コロナ変異株、対策徹底を 感染力増し拡大懸念 専門家「ワクチンも効果望める」

2021年3月23日 07時52分
 従来より感染力が強いとされる変異した新型コロナウイルス(変異株)が、国内で広がっている。首都圏に出されていた国の緊急事態宣言は二十一日で解除されたが、各地で変異株のクラスター(感染者集団)が発生するなど第四波の到来が懸念される。進学や転勤で人が多く移動するこの時季。専門家は引き続き感染対策を徹底するよう呼び掛ける。 (細川暁子、植木創太)
 国が監視を続ける主な変異株は英国、南アフリカ、ブラジルで報告されている三種類だ。厚生労働省の集計では十六日時点で、これら三カ国由来の国内感染例は三百九十九人。うち三百七十四人が英国由来だ。

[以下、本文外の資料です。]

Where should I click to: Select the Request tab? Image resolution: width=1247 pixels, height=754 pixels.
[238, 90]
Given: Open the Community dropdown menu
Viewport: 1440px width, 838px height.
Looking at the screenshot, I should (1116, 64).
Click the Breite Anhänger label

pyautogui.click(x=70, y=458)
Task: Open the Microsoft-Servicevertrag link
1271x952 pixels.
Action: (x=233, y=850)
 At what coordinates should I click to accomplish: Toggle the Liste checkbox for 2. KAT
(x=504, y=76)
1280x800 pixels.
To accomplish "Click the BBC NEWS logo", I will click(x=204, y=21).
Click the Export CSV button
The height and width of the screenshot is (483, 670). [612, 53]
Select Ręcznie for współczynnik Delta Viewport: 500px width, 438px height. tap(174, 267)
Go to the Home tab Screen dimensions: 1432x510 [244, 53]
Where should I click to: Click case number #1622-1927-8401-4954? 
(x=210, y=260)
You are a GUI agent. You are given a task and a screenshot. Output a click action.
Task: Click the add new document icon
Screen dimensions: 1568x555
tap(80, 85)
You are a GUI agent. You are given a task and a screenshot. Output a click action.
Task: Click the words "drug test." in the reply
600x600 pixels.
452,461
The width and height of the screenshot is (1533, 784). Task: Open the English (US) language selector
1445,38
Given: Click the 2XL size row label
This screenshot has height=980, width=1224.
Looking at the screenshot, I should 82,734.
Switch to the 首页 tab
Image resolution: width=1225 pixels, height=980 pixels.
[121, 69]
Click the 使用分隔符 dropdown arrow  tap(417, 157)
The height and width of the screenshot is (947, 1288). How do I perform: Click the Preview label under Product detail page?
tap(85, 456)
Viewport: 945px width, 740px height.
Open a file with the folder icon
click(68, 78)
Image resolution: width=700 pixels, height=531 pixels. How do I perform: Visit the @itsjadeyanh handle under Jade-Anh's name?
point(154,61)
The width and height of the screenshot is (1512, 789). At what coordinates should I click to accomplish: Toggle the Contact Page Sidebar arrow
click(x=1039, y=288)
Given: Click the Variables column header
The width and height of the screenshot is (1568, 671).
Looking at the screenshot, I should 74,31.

前回発表の九日時点から五道県が増え、感染は二十六都道府県に広がった。
 名古屋市立大客員教授(ウイルス学)の田中靖人さん(54)によると、新型コロナウイルスは、表面にあるとげ状のスパイクタンパク質が、鍵のようにヒトの細胞の受容体にはまると感染する。ウイルスは中に遺伝情報が詰まった設計図、RNA(リボ核酸)を持ち、それをコピーすることで細胞内で増殖。その過程で二週間に一度ほど起きるコピーミスが、変異だ。
 ミスではまれに設計図の情報が置き換わったり、抜けたりする例がある。英国由来には、スパイクタンパク質に「N501Y」という変異がある。構造が変わり、ヒトの細胞の受容体にはまりやすくなったと考えられ、厚労省などによると感染力は従来の最大一・七倍という推定もある。
 南アフリカ、ブラジル由来には「N501Y」に加え「E484K」という変異も。感染拡大やワクチン接種で免疫を持つ人が増えたのを受け、ウイルスが性質を変える「エスケープ変異」だ。免疫の一つで、ワクチンなどで得た「抗体」がくっつきにくくなった結果、細胞との結合を阻む力が弱まったと考えられる。つまり、三カ国由来の株はどれも感染力が上昇したといえ、田中さんは「近いうちに変異株が主流になるだろう」と指摘する。
 変異株の流行は、第四波の引き金になりかねない。四月には高齢者への米ファイザー製ワクチンの優先接種も始まるが、変異株への効果はどうか。日本ワクチン学会理事で藤田医科大教授の吉川哲史さん(59)は「南アフリカ由来で若干落ちる恐れはあるが、効果は十分に望めるとされている」と話す。一方で、変異によって現行のワクチンで予防が難しい状況になれば、インフルエンザ同様、毎年のように新たなワクチンの接種が必要になるかもしれない。
 国内では既に、札幌市や埼玉県など変異株のクラスターが複数発生している。千葉県では三月中旬、昼間のカラオケで六十〜八十代の十二人が変異株に感染した例も。愛知県瀬戸市の公立陶生(とうせい)病院感染症内科主任部長の武藤義和さん(37)は「密閉空間で大声を出すカラオケはウイルスにとって最高の環境」と警鐘を鳴らす。
 田中さんによると、変異株が従来より重症化リスクが高いかは不明。いずれにしても、高齢者や基礎疾患のある人は発症すると重症化する確率が高いため、要注意だ。
 新年度が近いこの時季は歓送迎会などの機会も多い。武藤さんは「大勢での飲食はリスクが高い。変異株でも、そうでなくても、感染対策は同じ」と強調。「引き続きマスク着用や手洗い、三密回避、換気を徹底して」と訴える。